Pubblicato il 15 set 2025



OpenAI code red

l lancio di GPT-5, avvenuto il 7 agosto 2025, ha acceso un dibattito sulla conformità alle nuove regole dell’AI Act. La normativa richiede ai fornitori di modelli di pubblicare un riassunto dei dati di addestramento e una politica sul copyright, obblighi che GPT-5 sembra non rispettare.

Secondo Petar Tsankov, CEO di LatticeFlow, il modello potrebbe rientrare nella categoria di “rischio sistemico”, soggetta a requisiti ancora più stringenti. La Commissione europea sta valutando se GPT-5 sia da considerarsi un modello nuovo a tutti gli effetti, ma l’applicazione delle sanzioni non inizierà prima dell’agosto 2026.


Consultazione UE sulla trasparenza dell’AI

La Commissione europea ha avviato una consultazione pubblica per sviluppare linee guida e un Codice di condotta per la trasparenza dei sistemi generativi. L’obiettivo è aiutare provider e deployer a identificare e segnalare contenuti manipolati o generati dall’intelligenza artificiale.

La scadenza per partecipare è fissata al 2 ottobre 2025, in vista dell’entrata in vigore degli obblighi di trasparenza il 2 agosto 2026.


Berlino contro il governo federale

Dalla Germania arrivano critiche severe al progetto di legge nazionale di attuazione dell’AI Act. Diciassette autorità regionali per la protezione dei dati contestano l’assegnazione delle funzioni di supervisione al regolatore delle telecomunicazioni (BNetzA), ritenendo che ciò riduca le tutele dei diritti fondamentali.

Meike Kamp, a capo dell’autorità privacy di Berlino, ha parlato di un “massiccio indebolimento dei diritti fondamentali”.


L’AI Office non ha abbastanza risorse

Il nuovo AI Office, incaricato di vigilare sull’attuazione della legge, deve gestire oltre 100 compiti, tra cui applicare il Codice di condotta e comminare sanzioni. Tuttavia, con appena 125 dipendenti e difficoltà a reclutare figure altamente specializzate, l’ufficio appare sotto organico.

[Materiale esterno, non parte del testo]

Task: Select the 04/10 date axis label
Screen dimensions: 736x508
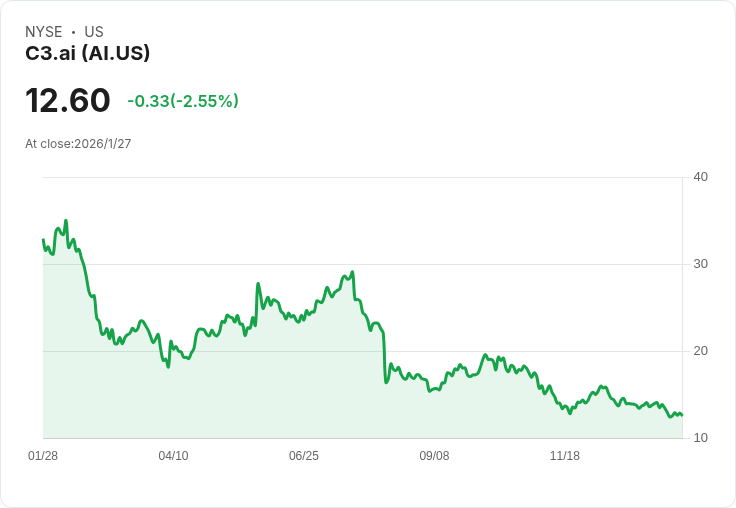Action: click(173, 456)
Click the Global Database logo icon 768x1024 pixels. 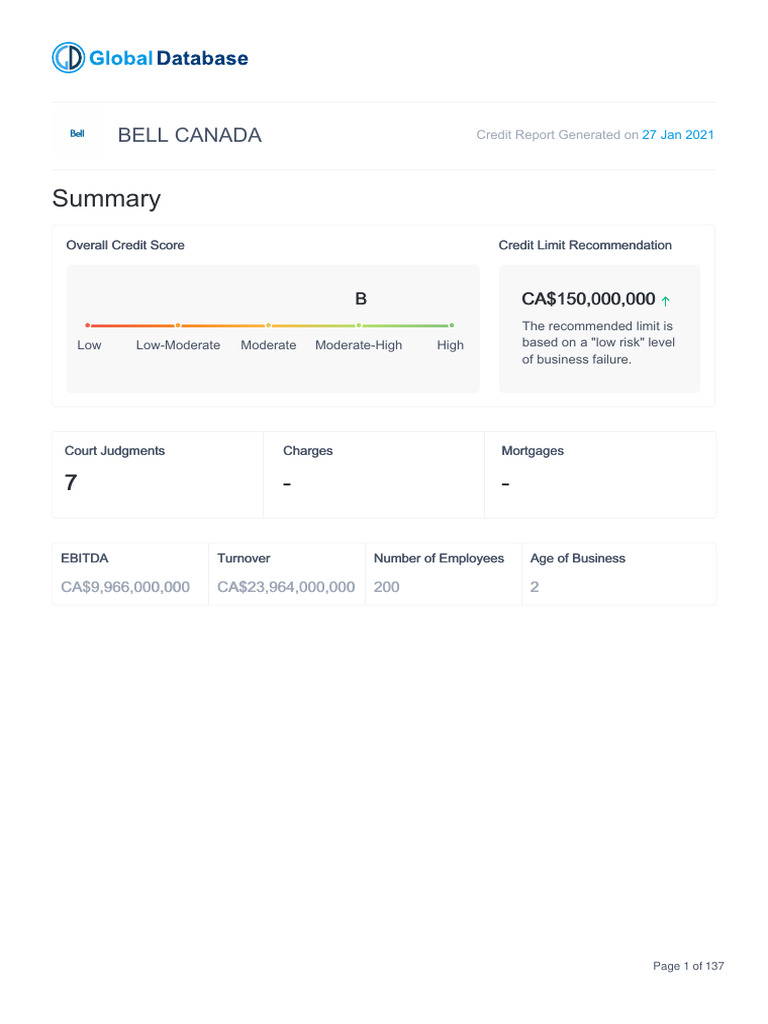click(68, 58)
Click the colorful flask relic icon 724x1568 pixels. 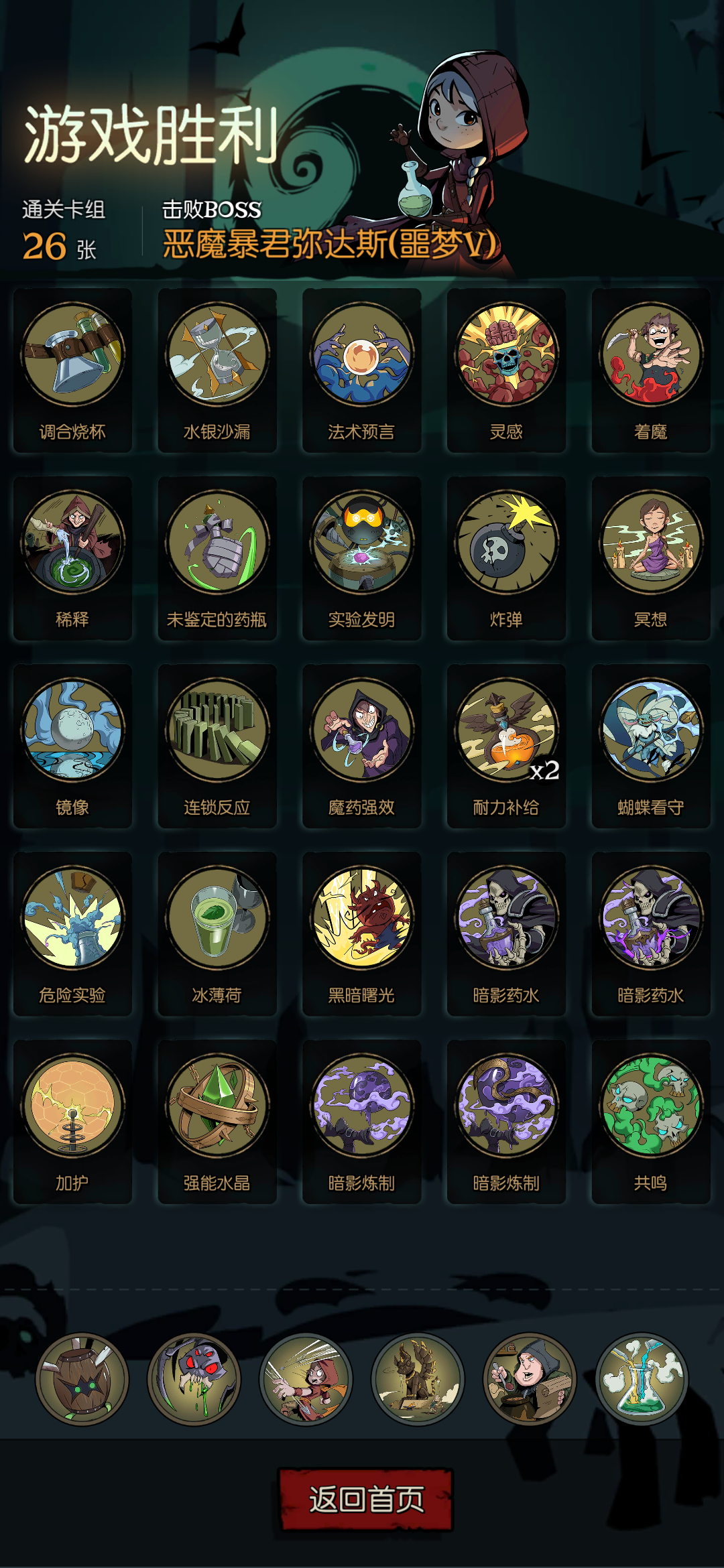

Le retribuzioni (55.000-120.000 dollari annui) non competono con il settore privato, dove i tecnici più richiesti guadagnano anche milioni. Secondo l’eurodeputato Axel Voss, per garantire la sicurezza e la compliance servirebbero almeno 200 persone in più.


Il rapporto tra diritto d’autore e sviluppo dell’AI continua a essere uno dei punti più delicati. Come sottolinea Bertin Martens, senior fellow di Bruegel, le regole sul copyright riducono la disponibilità dei dati e aumentano i costi di addestramento.

Sebbene la trasparenza e la sicurezza siano gestibili, l’elevato numero di opt-out e i vincoli legali rischiano di compromettere la competitività europea. La maggior parte degli sviluppatori ha aderito al Codice di condotta, con l’eccezione di Meta e xAI.


L’industria europea assente dagli standard

Piercosma Bisconti, che lavora allo sviluppo degli standard CEN e CENELEC, ha criticato la scarsa partecipazione delle imprese europee alla definizione degli standard tecnici previsti dall’AI Act.

Colossi come Airbus, Siemens, Spotify e SAP, pur firmatari dell’iniziativa “AI champions”, non avrebbero preso parte in modo significativo ai lavori. Una contraddizione che alimenta i ritardi e le richieste di rinvio nell’applicazione della normativa.